Residential landlords should be aware of the new legislation that has been introduced to stop tenants being required to pay their landlords additional fees. The Tenant Fees Act 2019 states that landlords can only require tenants to make payment of the following:

-Rent (which can still be paid in the manner agreed between the parties)

-Tenancy deposit (up to maximum of five week’s rent unless the annual rent exceeds £50,000)

– Holding deposit (up to a maximum of one week’s rent) which must be refundable unless the tenant pulls out of the tenancy

-If the landlord pays bills such as utilities, council tax, TV Licence on behalf of the tenant they are entitled to reimbursement

– A fee for the cost and inconvenience of a late payment of rent or replacement of a lost key is permitted providing this is set out in the tenancy agreement

– Damages for breach of agreement e.g. where damage is caused to the property

– Costs in connection with a tenant’s request for a variation, assignment, or surrender of a tenancy. This is capped at a maximum of £50 unless the landlord can show further reasonable costs were incurred.

No other fees will be permitted. Therefore, it is no longer possible to state that at the outset or on renewal of the tenancy agreement that the tenant will have to pay a sum for the letting agent’s costs as has been common over recent years.

Currently the above restrictions apply to all new tenancies entered from 1 June 2019. However, from 1 June 2020 it will apply to all private assured shorthold tenancies even ones entered prior to June 2019.

This will mean landlords need to check their deposits and if they are holding more than 5 weeks rent they may have to provide a partial return of the deposit on or before 30 May 2020.
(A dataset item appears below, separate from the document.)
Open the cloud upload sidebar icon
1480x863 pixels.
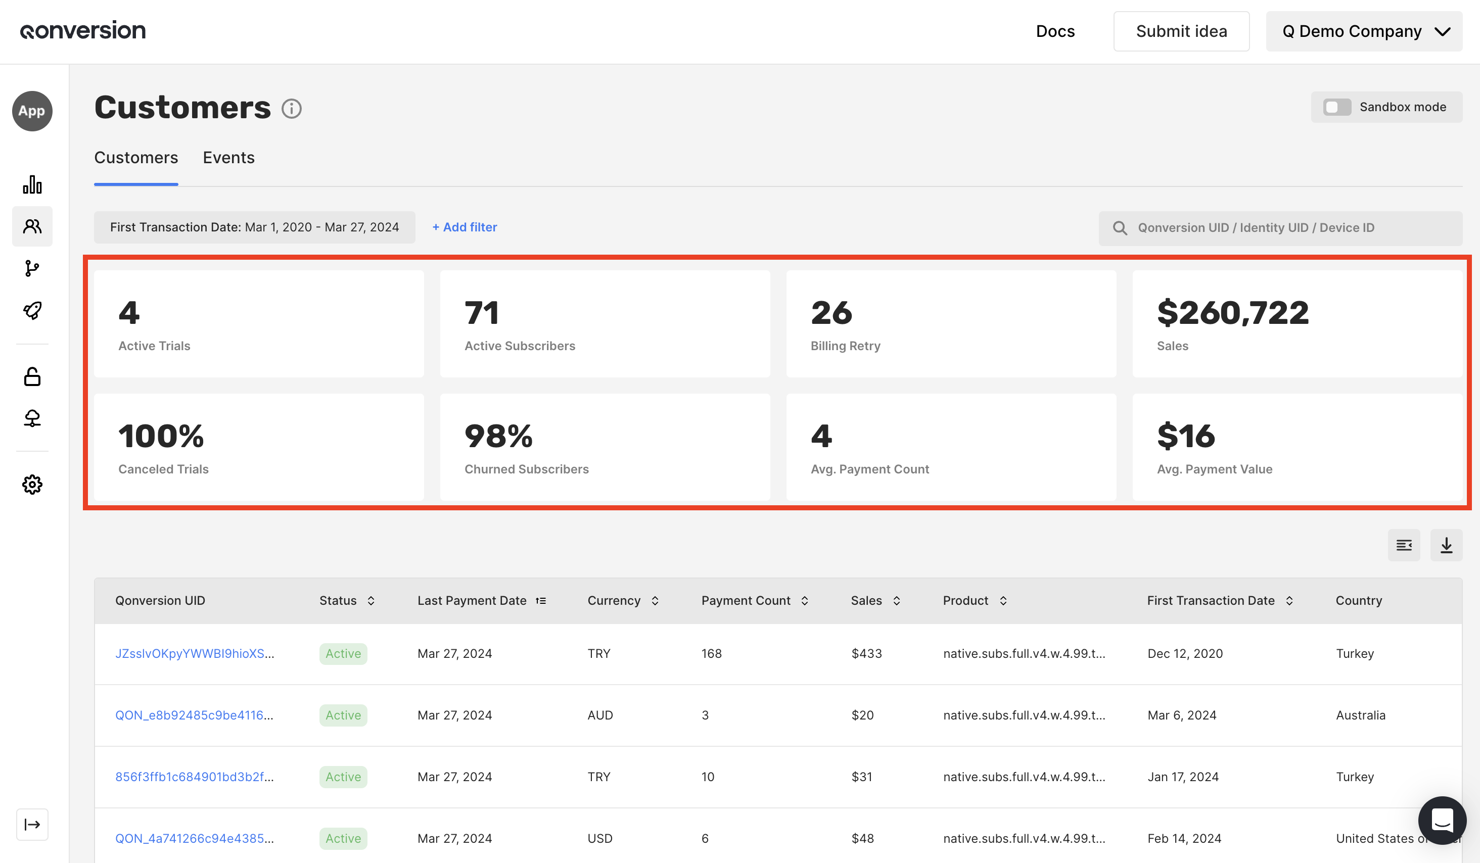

If you charge a fee (that does not fall within the permitted fees above) after the relevant date you will not be able to evict your tenant until such time as the unlawful payment has been refunded. Furthermore, if you are found to be in breach you may face a fine of up to £5,000 for a first breach. Then if you are found to be in breach again within 5 years you can be subjected to an unlimited fine.

It is of further note that if you are found to have committed multiple breaches on the same occasion the fine is per breach. As such it is possible that very significant fines could be imposed even on a first time offender as it would be up to £5,000 per breach.

If you are issued with a fine you can appeal the decision through the First Tier Property Tribunal but you only have 28 days from the final notice being served to do so. Therefore you must ensure you act quickly if you feel a fine has been issued in error or the amount of the fine is disproportionate.